MacLaine is so adorable you can’t help but fall for her quiet charm. Her scenes with MacMurray really demonstrate a depth that might have otherwise been missing in the hands of a lesser actress.
The two give absolutely killer performances that would earn them both Oscar nominations. It was her 2nd and his 3rd but both were Oscar regulars. She would rack up 5 best actress nominations in her career and he would tally 8 (1 supporting, 7 lead).
Coming into the night Jack already had one Oscar on his mantle* but neither would win that night. Jack won again in 1973 (Save the Tiger) but it would be more than 20 years before Shirley would take home gold for Terms of Endearment.
They were the beneficiaries of an amazing script. The dialogue comes out of the gate razor-sharp right from Jack Lemmon’s opening voice over. I put it right up there with some of the other great best screenplay winners. It’s not quite at All About Eve and Casablanca level but it’s definitely on par with scripts like On the Waterfront and It Happened One Night.
I’m at the point in The Oscar Project where I’m encountering more and more best picture winners that I’ve already seen at some point. But watching them in order is providing context that I never could have predicted.
Two films in particular stand out: Gone With the Wind and Gigi.
It was a big deal in Gone With the Wind (1939) when Rhett Butler didn’t “give a damn.” But in this script we are starting to see the language censors are loosening up.

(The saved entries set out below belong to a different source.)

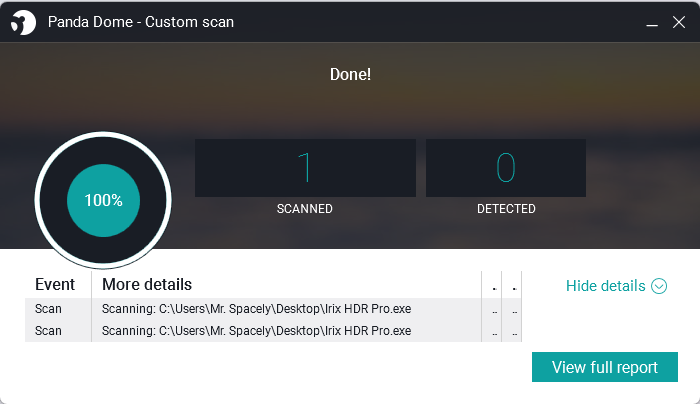
Task: Click the More details column header
Action: pos(147,285)
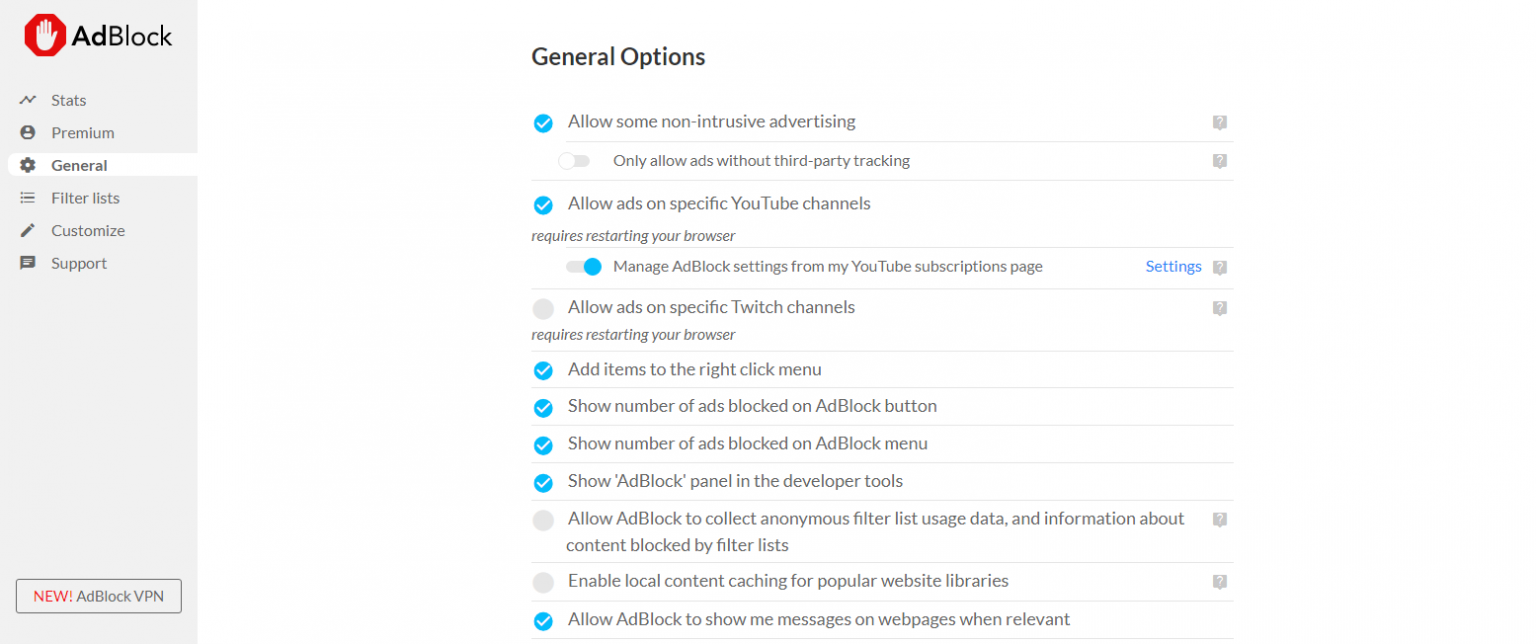This screenshot has width=1536, height=644.
Task: Enable anonymous filter list usage data collection
Action: point(543,520)
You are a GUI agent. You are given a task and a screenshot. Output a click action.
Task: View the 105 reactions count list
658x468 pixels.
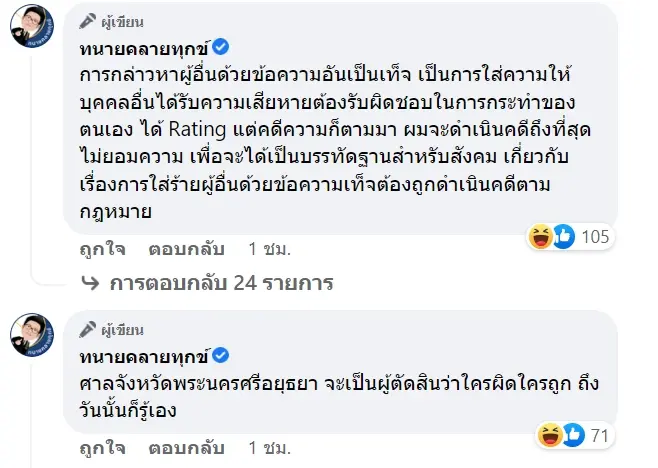[x=594, y=236]
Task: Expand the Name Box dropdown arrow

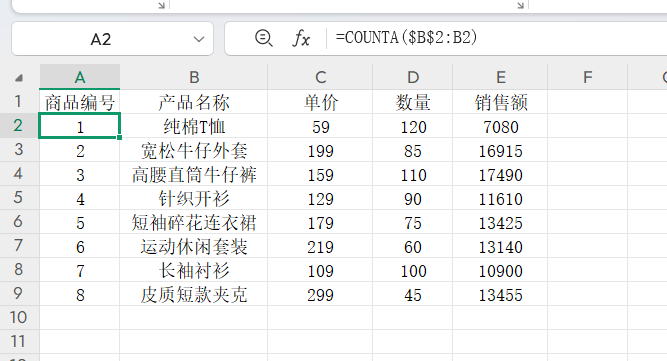Action: pyautogui.click(x=199, y=39)
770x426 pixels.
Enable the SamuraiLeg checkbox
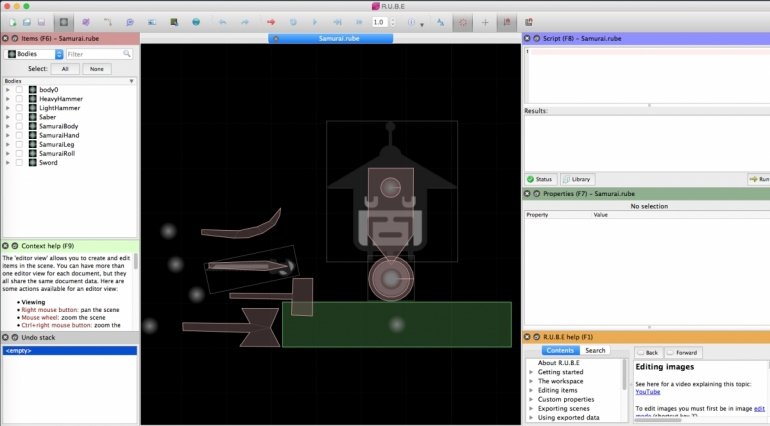click(19, 144)
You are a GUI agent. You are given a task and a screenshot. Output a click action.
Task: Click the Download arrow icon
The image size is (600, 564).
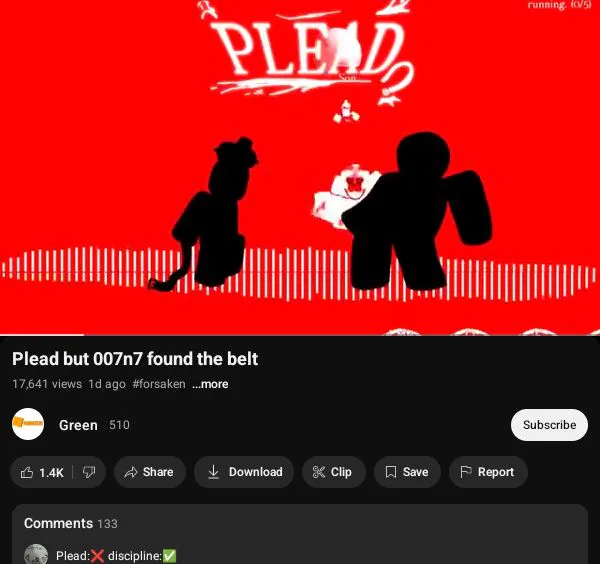[214, 472]
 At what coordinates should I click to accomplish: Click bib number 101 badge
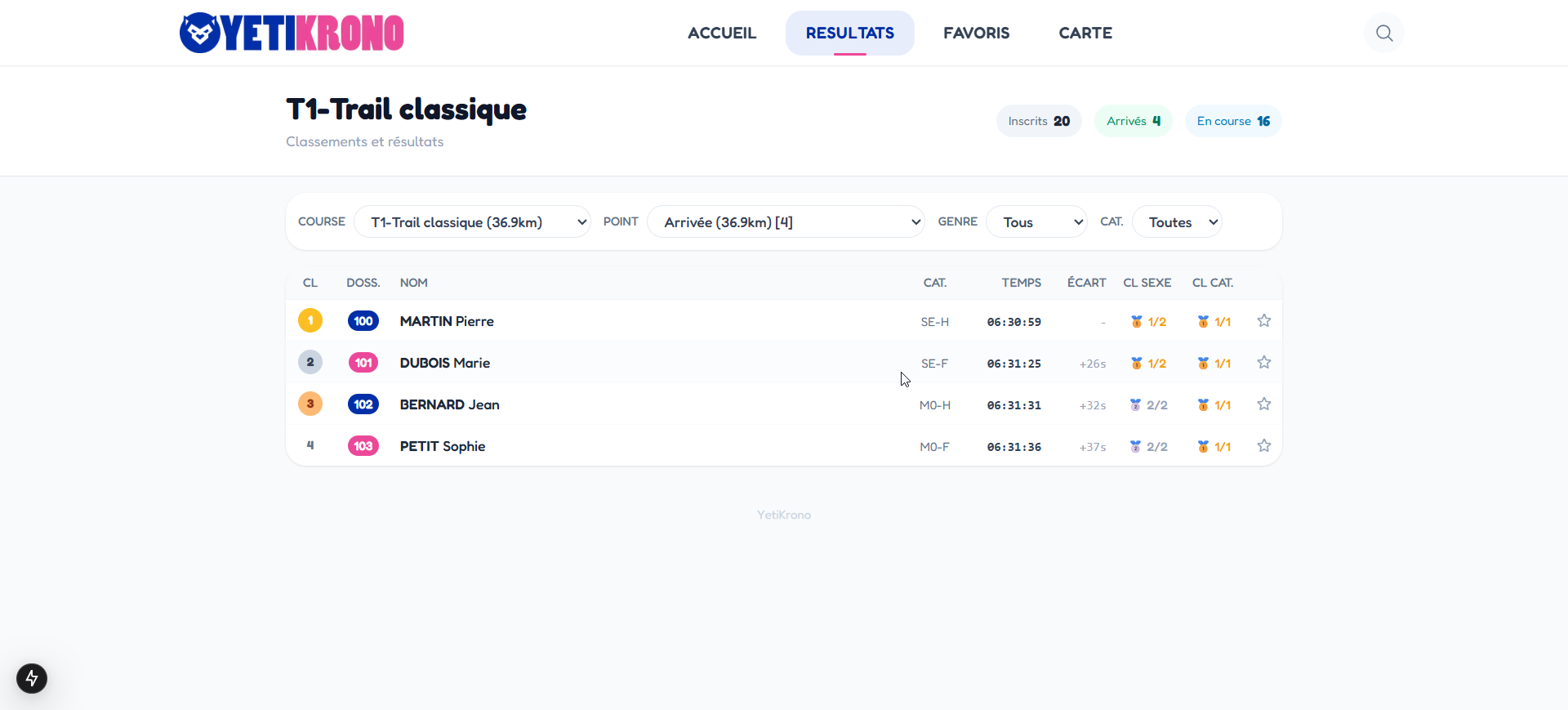pos(363,363)
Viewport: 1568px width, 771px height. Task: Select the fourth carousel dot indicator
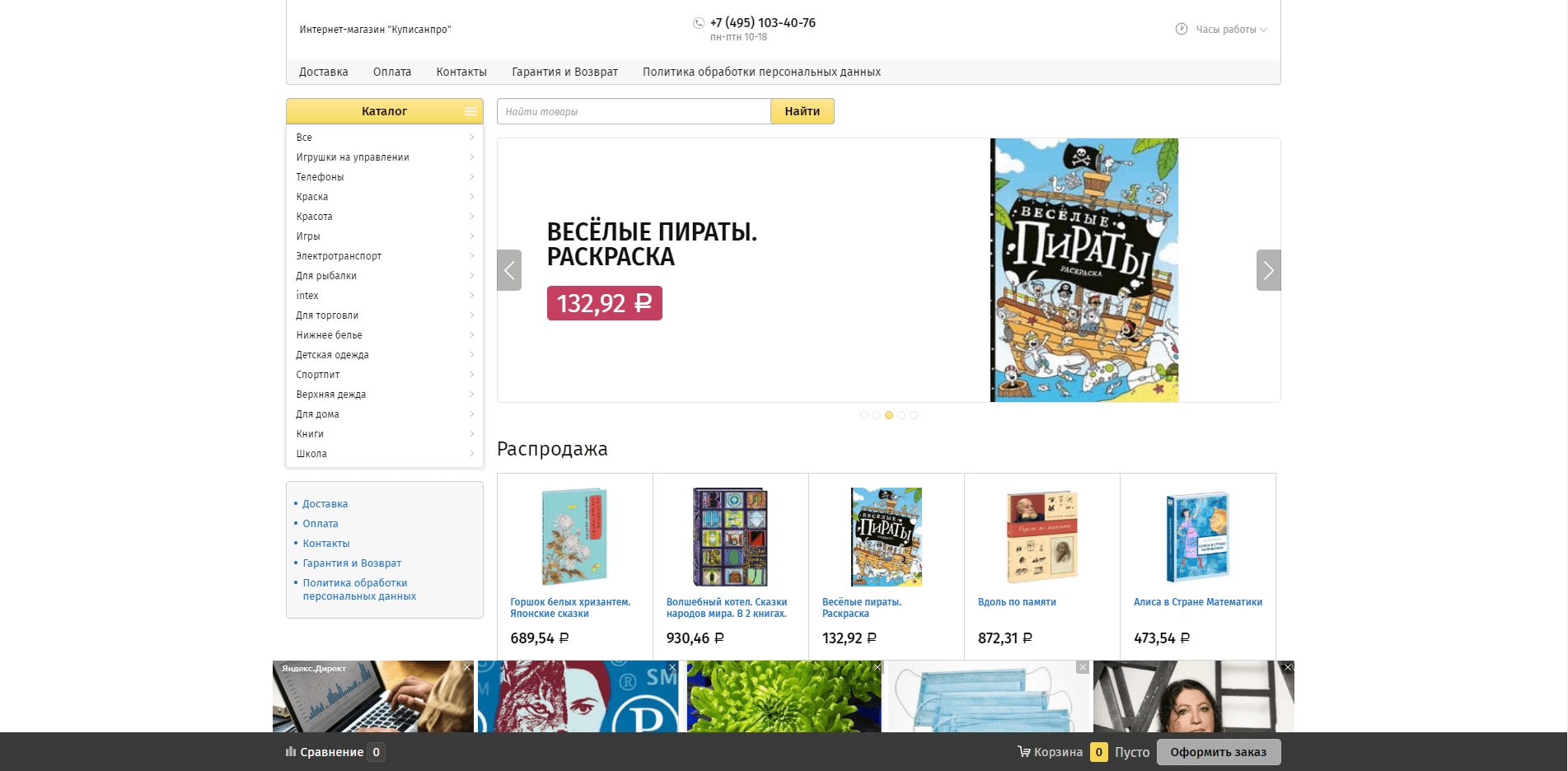(x=901, y=415)
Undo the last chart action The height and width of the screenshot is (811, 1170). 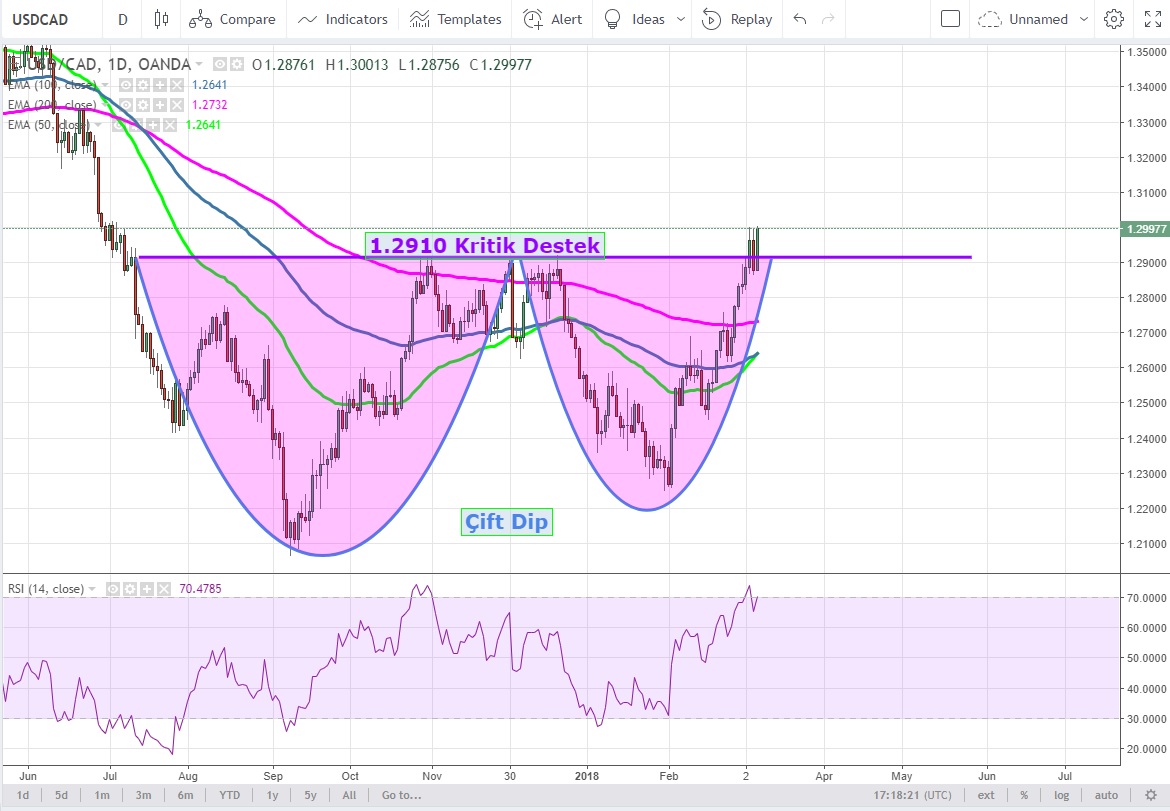click(x=799, y=19)
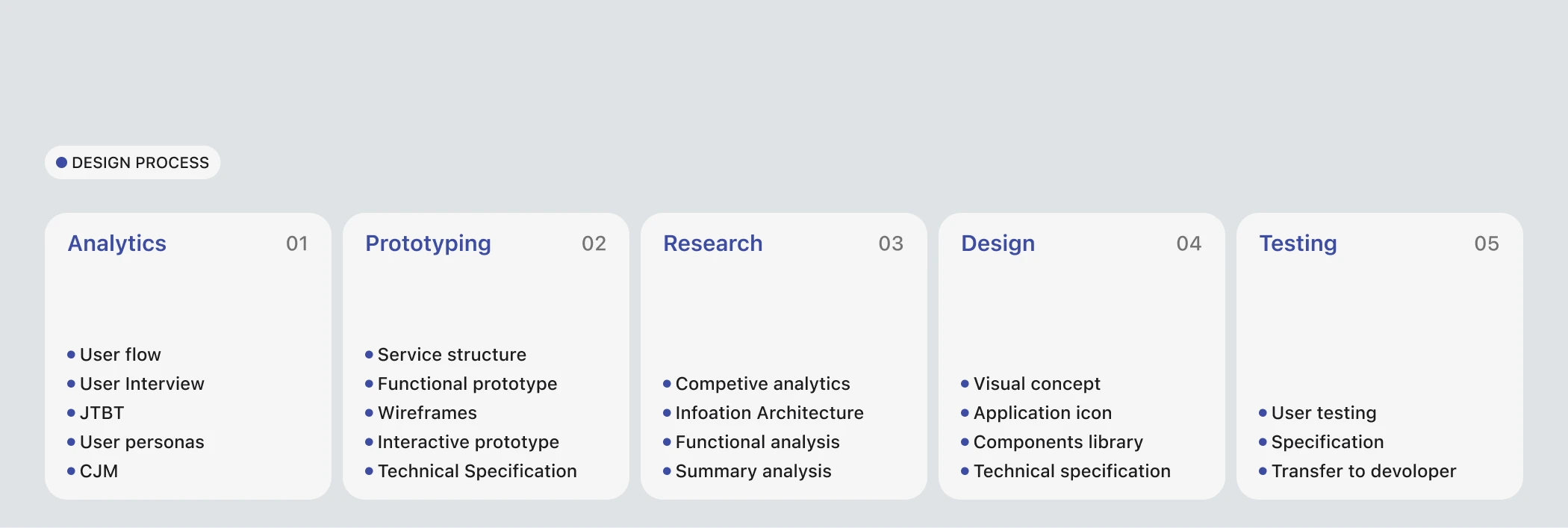Open the CJM list item
The width and height of the screenshot is (1568, 528).
pos(99,471)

“Get the hell out of here.” – C.C. Baxter
“Like hell you will!” – Sylvia
“He doesn’t give a damn about me.” – Fran Kubelik
“You damn fool.” – Fran Kubelik
Likewise, consider Gigi (1958) and the way it glamorizes cavorting, womanizing men and their promiscuous lifestyle. While The Apartment is a comedy, it lays bare the heartbreak of infidelity.
In both films a woman attempts suicide. In Gigi it’s a notch on the belt of the man who broke her heart. In The Apartment it’s a dark and devastating reality and although the film is technically a “comedy” the scene is played with zero comedic overtones.
On that April Oscar night in Santa Monica The Apartment won 5 awards including picture, director, and screenplay. The second big winner that night was mysteriously excluded from the best picture race. Spartacus.
Again, context has provided some insight as to why Spartacus didn’t get a seat at the table.
In 1959 Ben-Hur stormed onto the screen and dominated the box office and the Oscars. In 1960 even though Spartacus was the highest grossing film of the year the Academy obviously had moved on from “sword and sandal” epics.
In my opinion Spartacus is a better film than Ben-Hur. If you want to know just how highly I think of the Stanley Kubrick film read this.
My hypothesis is that it Spartacus had been released in 1959 and Ben-Hur in 1960 we’d be looking back with Spartacus as the best picture winner with 11 Oscars and Ben-Hur a highly regarded film.
As they say… timing is everything.
*Jack Lemmon won the best supporting actor Oscar in 1955 for Mister Roberts.